I'm glad that AMD is still not giving up on Linux!

------
izacus
I think this is a great situation to quote Linus on Linux supporters inside
companies (not 100% same, but I think related):

(on litigation against companies that contribute)

> Anyone in the company that pushed to use Linux is now seen as "wrong" and
> instantly is pissed off that external people just messed up their employment
> future.

> \- Anyone in the company that resisted the use of Linux (possibly in ways
> that caused the code not to be released over the objection of the previously
> mentioned people) are vindicated in their opinion of those "hippy"[2]
> programmers who develop Linux.

...

> Now, even if, after many years of work on your part, you do get that code,
> what is the end result? You have made an enemy for life from the people who
> brought Linux into the company, you have pissed off the people who didn't
> like Linux in the first place as they were right and yet you "defeated"
> them. Both of those groups of people will now work together to never use
> Linux again as they don't want to go through that hell again, no matter
> what.

(source and context: [https://lists.linuxfoundation.org/pipermail/ksummit-
discuss/...](https://lists.linuxfoundation.org/pipermail/ksummit-
discuss/2016-August/003580.html) )

...

I think this is the worst part of this SNAFU - Dave has just proven every
naysayer in AMD right that Linux is not worth supporting. He cut away feet
from the team that has supported and fought for an equivalent opensource
driver support on Linux which would be released in lockstep with Windows
releases. He has also proven right everyone on nVidia which has talked against
opensourcing their drivers and keeping them as a horrendous binary blob. He
has also pissed off his greatest ally inside AMD.

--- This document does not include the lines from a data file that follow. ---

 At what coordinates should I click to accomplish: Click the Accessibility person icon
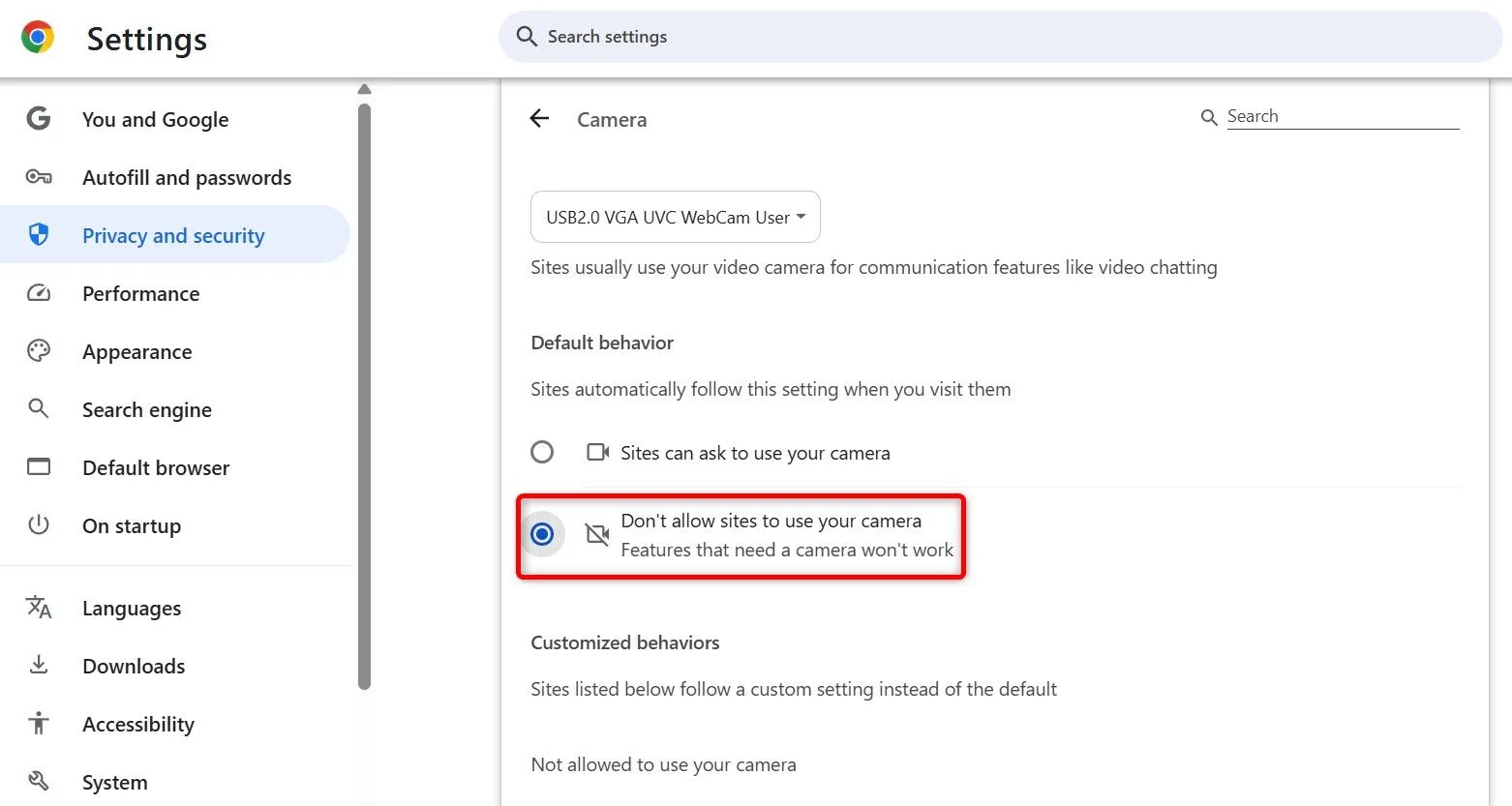tap(39, 723)
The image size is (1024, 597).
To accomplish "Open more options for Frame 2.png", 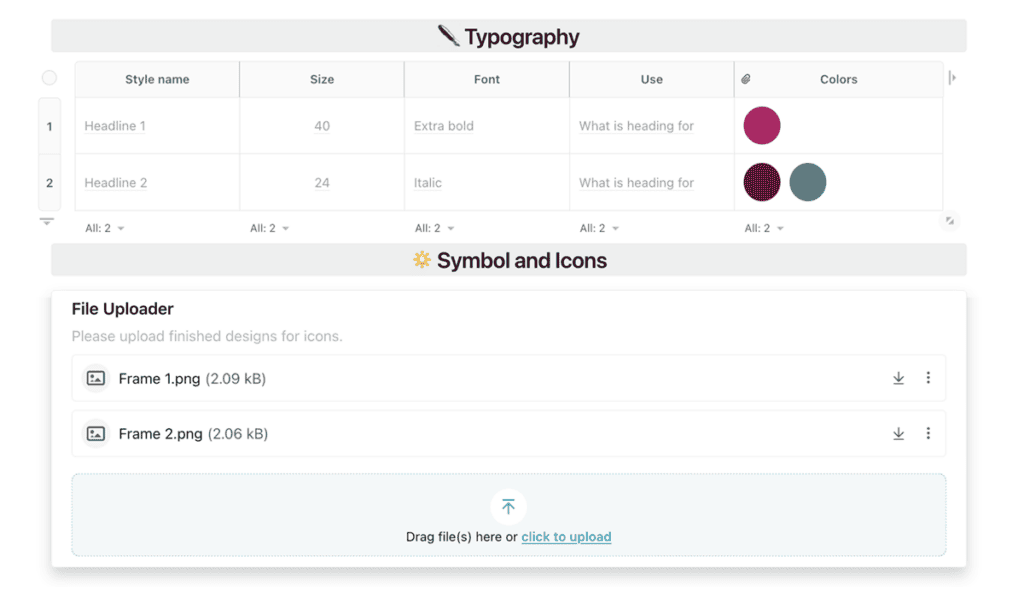I will click(x=928, y=434).
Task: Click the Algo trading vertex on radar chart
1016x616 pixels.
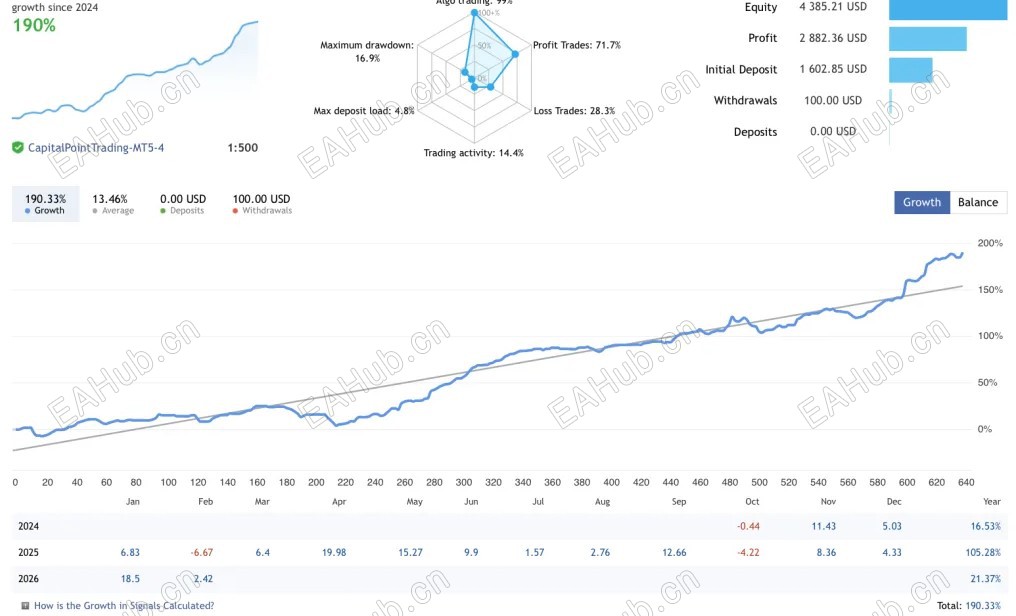Action: (x=475, y=14)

All with a single "no". Not "We can't accept this, let's talk about how to
make us both happy". With that he gave new ammunition to every manager at
every large hardware corporation that's fighting against opensourcing their
drivers and made every Linux supporting team lead in such corporation less
likely to push opensource world forward. It seems we're stuck in shitty
Android kernel forks with shitty GPU binary blobs in near future, with only
Windows as a proper contender for good 3D performance.

EDIT: To be clear, I'm not blaming Dave for refusing the patch for tech cases.
I AM blaming him for refusing it so flatly and not actively working more with
AMD to get the situation fixed. This is not a minor thing - having stable AMD
drivers in kernel would really push Linux desktop forward, make sure Linux is
compatible with several Macs among other machines and put pressure on nVidia
to opensource theirs. But you don't get there by belittling contributors and
cultivating "us vs. them" mentality.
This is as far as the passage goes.